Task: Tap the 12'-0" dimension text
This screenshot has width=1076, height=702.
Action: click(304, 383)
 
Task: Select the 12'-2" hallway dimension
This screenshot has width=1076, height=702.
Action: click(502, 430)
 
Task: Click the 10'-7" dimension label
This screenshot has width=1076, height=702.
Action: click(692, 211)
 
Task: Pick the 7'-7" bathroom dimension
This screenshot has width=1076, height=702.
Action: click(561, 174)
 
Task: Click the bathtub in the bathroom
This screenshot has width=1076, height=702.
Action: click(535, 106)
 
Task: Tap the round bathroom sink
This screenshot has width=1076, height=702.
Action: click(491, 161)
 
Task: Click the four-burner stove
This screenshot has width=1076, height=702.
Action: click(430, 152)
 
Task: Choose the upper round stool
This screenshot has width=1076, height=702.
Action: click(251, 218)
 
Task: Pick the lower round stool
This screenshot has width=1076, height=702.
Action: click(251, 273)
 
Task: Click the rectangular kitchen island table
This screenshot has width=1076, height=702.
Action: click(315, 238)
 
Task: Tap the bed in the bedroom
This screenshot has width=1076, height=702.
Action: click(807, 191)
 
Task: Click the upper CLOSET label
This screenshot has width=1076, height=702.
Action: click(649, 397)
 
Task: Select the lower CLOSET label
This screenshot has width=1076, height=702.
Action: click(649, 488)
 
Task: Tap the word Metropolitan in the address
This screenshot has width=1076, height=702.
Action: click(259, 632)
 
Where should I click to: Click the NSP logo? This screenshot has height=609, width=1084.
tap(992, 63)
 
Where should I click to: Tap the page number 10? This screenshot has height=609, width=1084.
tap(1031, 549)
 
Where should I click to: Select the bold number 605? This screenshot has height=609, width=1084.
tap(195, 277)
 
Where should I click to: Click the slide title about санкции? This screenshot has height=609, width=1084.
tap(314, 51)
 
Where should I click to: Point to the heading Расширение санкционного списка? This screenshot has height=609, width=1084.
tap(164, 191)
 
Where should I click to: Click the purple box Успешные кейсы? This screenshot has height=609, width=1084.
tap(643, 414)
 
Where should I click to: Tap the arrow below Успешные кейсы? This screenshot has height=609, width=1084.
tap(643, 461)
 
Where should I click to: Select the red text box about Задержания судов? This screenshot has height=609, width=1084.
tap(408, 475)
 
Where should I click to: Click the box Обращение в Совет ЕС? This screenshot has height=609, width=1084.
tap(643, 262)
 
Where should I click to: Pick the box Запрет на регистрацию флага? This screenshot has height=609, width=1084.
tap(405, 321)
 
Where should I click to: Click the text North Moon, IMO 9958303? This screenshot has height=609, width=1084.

◇ ◇ ◇

Switch "stool" to "seat" throughout the records above, then give all the lines again with nothing else altered.

Task: Tap the 12'-0" dimension text
This screenshot has width=1076, height=702.
Action: click(304, 383)
 
Task: Select the 12'-2" hallway dimension
This screenshot has width=1076, height=702.
Action: click(502, 430)
 
Task: Click the 10'-7" dimension label
This screenshot has width=1076, height=702.
Action: click(692, 211)
 
Task: Pick the 7'-7" bathroom dimension
This screenshot has width=1076, height=702.
Action: click(561, 174)
 
Task: Click the bathtub in the bathroom
This screenshot has width=1076, height=702.
Action: click(535, 106)
 
Task: Tap the round bathroom sink
This screenshot has width=1076, height=702.
Action: click(491, 161)
 
Task: Click the four-burner stove
This screenshot has width=1076, height=702.
Action: click(430, 152)
 
Task: Choose the upper round seat
This screenshot has width=1076, height=702.
Action: click(251, 218)
 
Task: Pick the lower round seat
This screenshot has width=1076, height=702.
Action: click(251, 273)
 
Task: Click the rectangular kitchen island table
This screenshot has width=1076, height=702.
Action: click(315, 238)
 
Task: Tap the bed in the bedroom
This screenshot has width=1076, height=702.
Action: click(807, 191)
 
Task: Click the upper CLOSET label
This screenshot has width=1076, height=702.
Action: click(649, 397)
 
Task: Select the lower CLOSET label
This screenshot has width=1076, height=702.
Action: click(649, 488)
 
Task: Tap the word Metropolitan in the address
This screenshot has width=1076, height=702.
Action: click(259, 632)
 
Where should I click to: Click the NSP logo? This screenshot has height=609, width=1084.
tap(992, 63)
 
Where should I click to: Tap the page number 10? This screenshot has height=609, width=1084.
tap(1031, 549)
 
Where should I click to: Select the bold number 605? This screenshot has height=609, width=1084.
tap(195, 277)
 
Where should I click to: Click the slide title about санкции? This screenshot has height=609, width=1084.
tap(314, 51)
 
Where should I click to: Point to the heading Расширение санкционного списка? This screenshot has height=609, width=1084.
tap(164, 191)
 
Where should I click to: Click the purple box Успешные кейсы? This screenshot has height=609, width=1084.
tap(643, 414)
 
Where should I click to: Tap the arrow below Успешные кейсы? This screenshot has height=609, width=1084.
tap(643, 461)
 
Where should I click to: Select the red text box about Задержания судов? This screenshot has height=609, width=1084.
tap(408, 475)
 
Where should I click to: Click the box Обращение в Совет ЕС? This screenshot has height=609, width=1084.
tap(643, 262)
 
Where should I click to: Pick the box Запрет на регистрацию флага? This screenshot has height=609, width=1084.
tap(405, 321)
 
Where should I click to: Click the text North Moon, IMO 9958303? This screenshot has height=609, width=1084.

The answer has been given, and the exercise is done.